Daniel Kadar : Pour comprendre ce qu'est le "Safe Harbor", il faut revenir à certains éléments fondamentaux.
La Directive européenne sur la protection des données personnelles de 1995 (Directive 95/46 du 24 octobre 1995 N° Lexbase : L8240AUQ) a posé comme principe l'interdiction du transfert de données personnelles vers des pays qui n'offrent pas aux titulaires de ces données une protection adéquate. Les Etats-Unis font partie de ces pays.
Cette interdiction de principe peut être levée si l'importateur de données aux Etats-Unis s'engage à avoir un niveau de protection que les européens reconnaissent comme suffisant.
Il a été considéré que le cadre légal permettant ce niveau de protection adéquat pouvait être de trois ordres.
Le premier était constitué par une auto-certification dont le principe a été négocié avec le Département américain du commerce. Cette auto-certification, moyennant une redevance annuelle d'environ 200 dollars, pouvait être souscrite par les entreprises américaines, lesquelles s'engageaient de façon déclaratoire à respecter certains critères. C'était le "Safe Harbor".
Les deux autres cadres légaux sont des cadres contractuels.
On trouve, tout d'abord, les accords de transfert de données (Data transfer agreements) signés de gré à gré entre les différentes organisations et pouvant inclure leurs sous-traitants. Il s'agit d'une contractualisation qui reprend dans leur intégralité des clauses contractuelles-type édictées par l'Union européenne.
Enfin, le troisième moyen, qui est en quelque sorte le nec plus ultra du transfert de données international, sont les BCR (Binding Corporate Rules). Elles reposent sur ces mêmes accords de transferts de données mais auxquels s'ajoute une autorégulation par l'organisation qui les gère, c'est-à-dire un système de surveillance, d'audit et de signalement. Ces BCR désignent en fait un code de conduite qui s'applique dans le cadre du fonctionnement interne de la société. Elles nécessitent, pour être adoptées, d'obtenir au préalable une autorisation de l'autorité de tutelle, par exemple en France de la CNIL. L'autorité de tutelle surveille les règles et donne son aval ; l'organisation les met en place et les gère.
Vous comprenez que le "Safe Harbor" était de loin l'engagement le plus "léger" en terme de conformité...
Lexbase : Pour quelles raisons la CJUE a-t-elle invalidé le "Safe Harbor" ?
Daniel Kadar : Il y a, à mon sens, deux raisons qui ont conduit à cette invalidation par la CJUE.
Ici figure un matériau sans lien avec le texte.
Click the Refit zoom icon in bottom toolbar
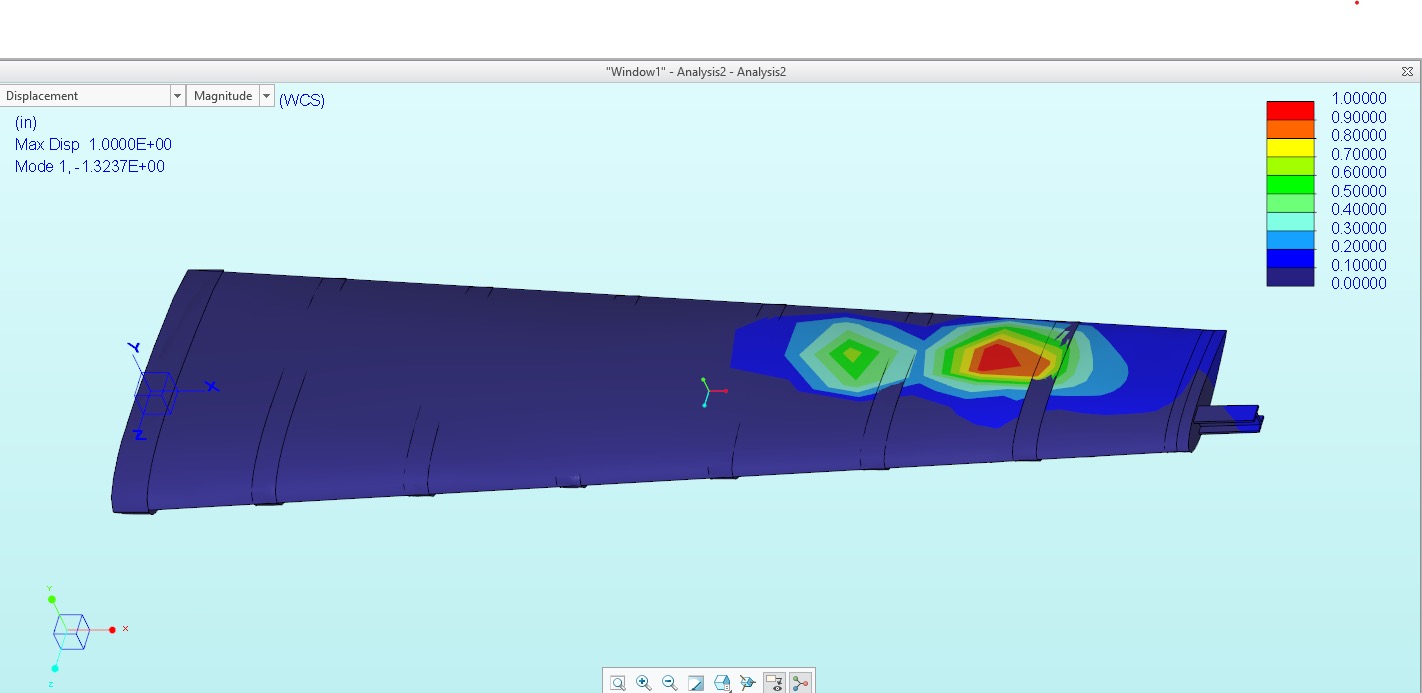tap(618, 683)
Depuis un certain temps, le G29 (regroupement des autorités de protection des données personnelles européennes) avait émis un certain nombre de réserves sur le "Safe Harbor". La CNIL, notamment, estimait que 50 % de sociétés se prétendant "Safe Harbor" ne l'étaient pas en réalité -et que, parmi ces 50 %, au moins la moitié n'était pas en conformité avec ce qu'elles déclaraient-. La CNIL et certains de ses homologues européens avaient également attiré l'attention, dans ce contexte, sur les insuffisances du "Safe Harbor" et sur leur volonté de le renégocier. Un vrai climat de défiance régnait donc à l'égard de cet accord.
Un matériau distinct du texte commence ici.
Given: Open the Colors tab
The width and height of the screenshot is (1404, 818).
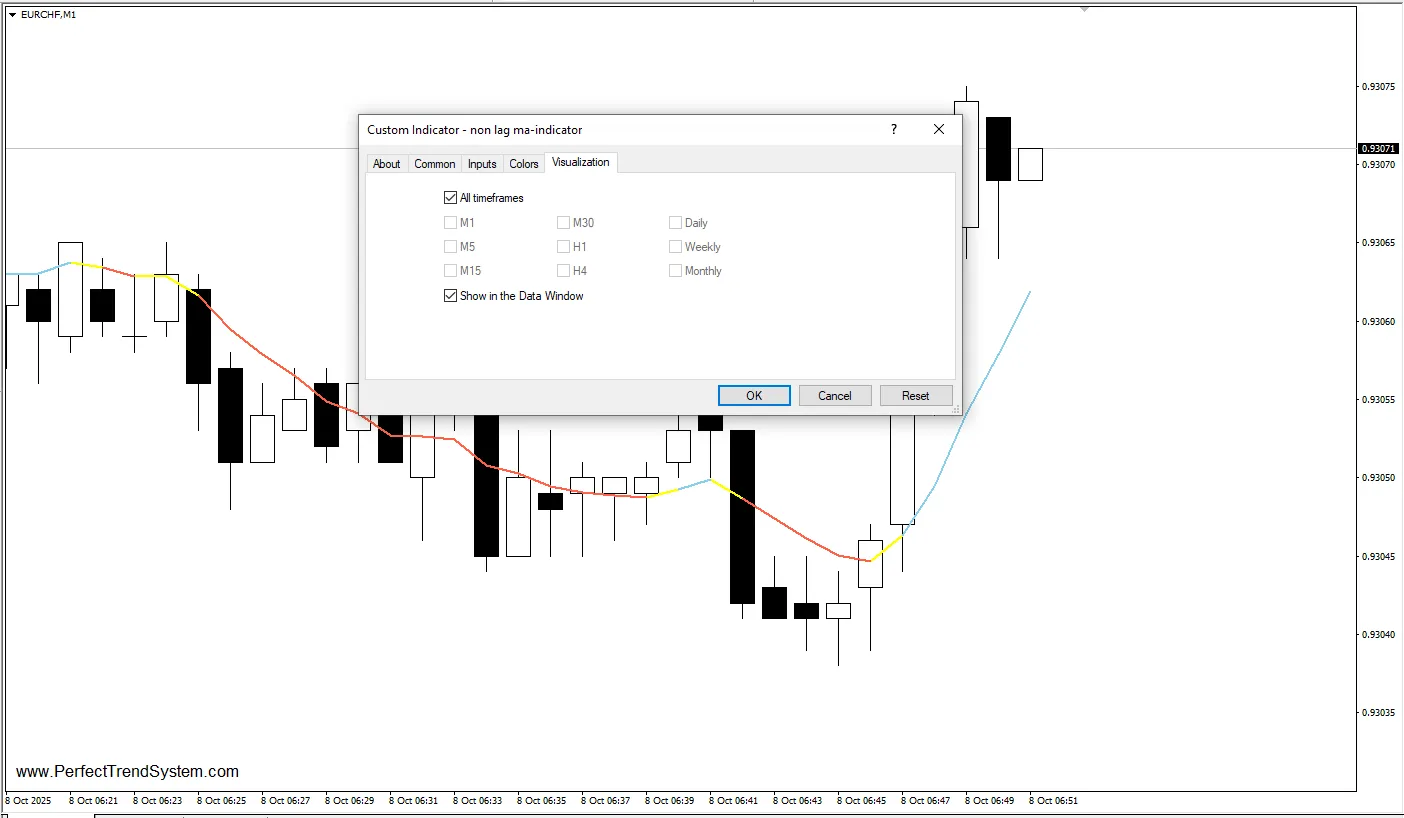Looking at the screenshot, I should click(x=524, y=164).
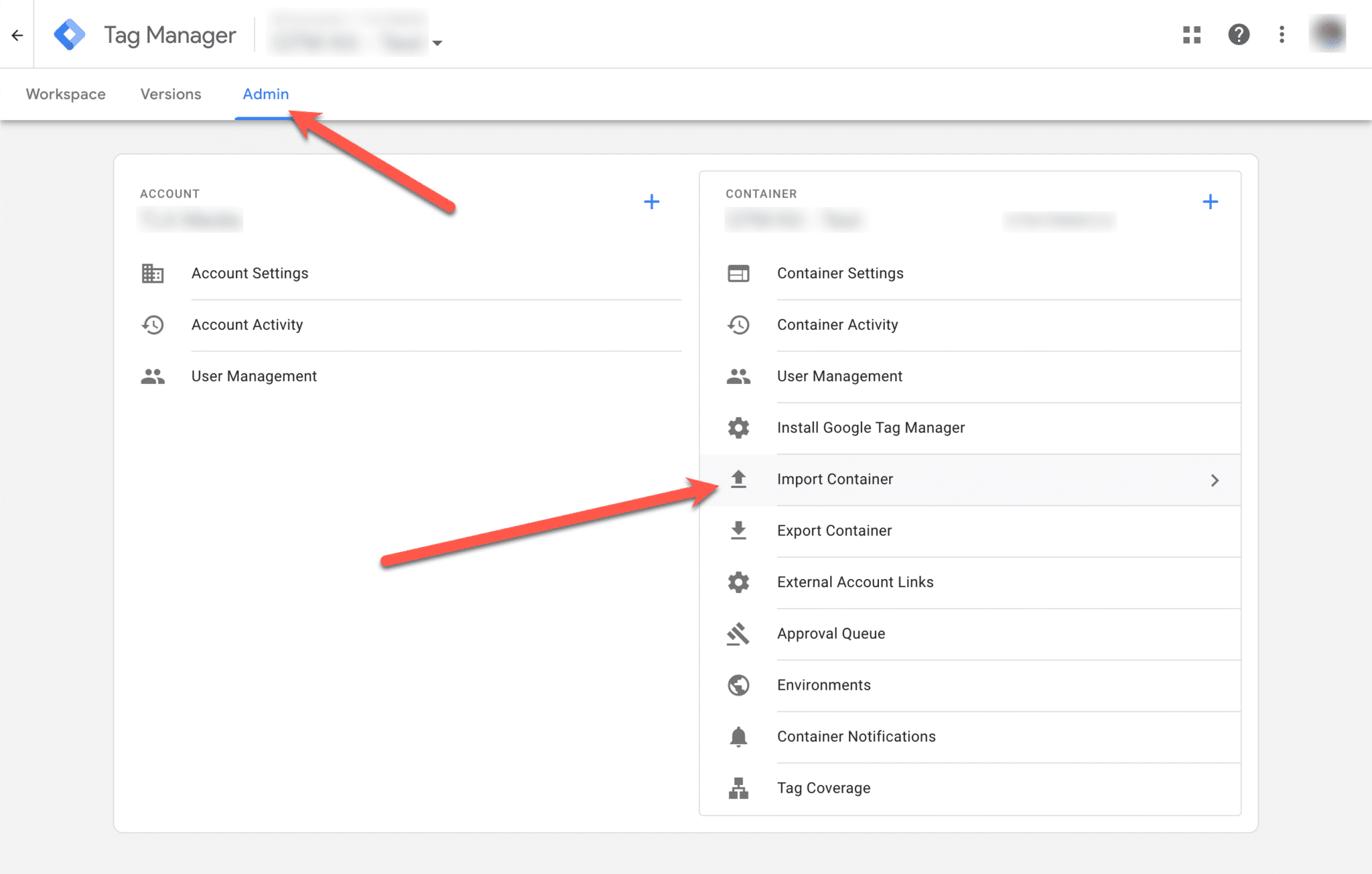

Le second point est le contexte dans lequel cette invalidation a été prononcée. Le litige est né de la plainte d'un ressortissant autrichien, M. Schrems qui, relevant que les prestataires et notamment les plateformes de type Facebook, transféraient les données fournies sur des serveurs situés sur le territoire des Etats-Unis où elles font l'objet d'un traitement, a déposé une plainte auprès de l'autorité irlandaise de contrôle, considérant qu'au vu des révélations faites en 2013 par M. Edward Snowden au sujet des activités des services de renseignement des Etats-Unis (en particulier la National Security Agency -NSA-), le droit et les pratiques des Etats-Unis n'offrent pas de protection suffisante contre la surveillance, par les autorités publiques, des données transférées vers ce pays. Il faisait valoir que des organisations qui agissent sous le parapluie du "Safe Harbor" étaient néanmoins tenues par le Patriot Act de fournir des informations aux autorités américaines. L'autorité irlandaise a rejeté la plainte, au motif notamment que, dans sa décision du 26 juillet 2000, la Commission a considéré que, dans le cadre du "Safe Harbor", les Etats-Unis assurent un niveau adéquat de protection aux données à caractère personnel transférées.
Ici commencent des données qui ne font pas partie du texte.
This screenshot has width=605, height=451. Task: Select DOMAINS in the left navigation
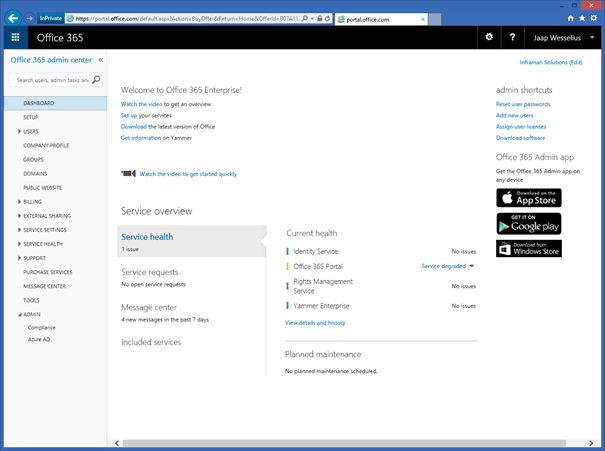35,173
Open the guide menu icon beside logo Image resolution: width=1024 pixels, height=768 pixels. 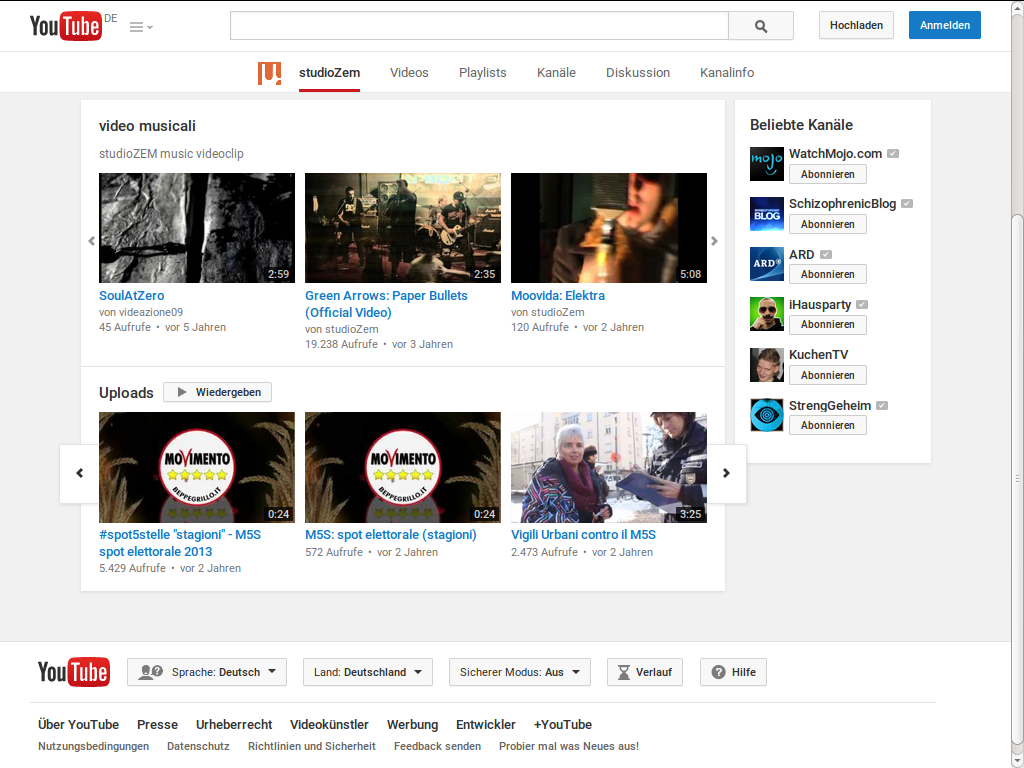pos(140,27)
Saisie d'une question préjudicielle par la High Court of Ireland (Haute cour de justice irlandaise), la CJUE, reprenant -en quelque sorte- le flambeau de la contestation, a estimé que le "Safe Harbor", dans ce cadre très précis du Patriot Act, ne permet pas de protéger les citoyens européens et doit, en conséquence, être invalidé.
Il y a donc une première lecture pragmatique de cet arrêt puisque le "Safe Harbor" était un système contesté, car facilement contournable par des entreprises peu responsables en matière de protection des données personnelles, et une lecture politique dès lors que c'est à l'occasion du scandale de la NSA que ce système dérogatoire se trouve invalidé.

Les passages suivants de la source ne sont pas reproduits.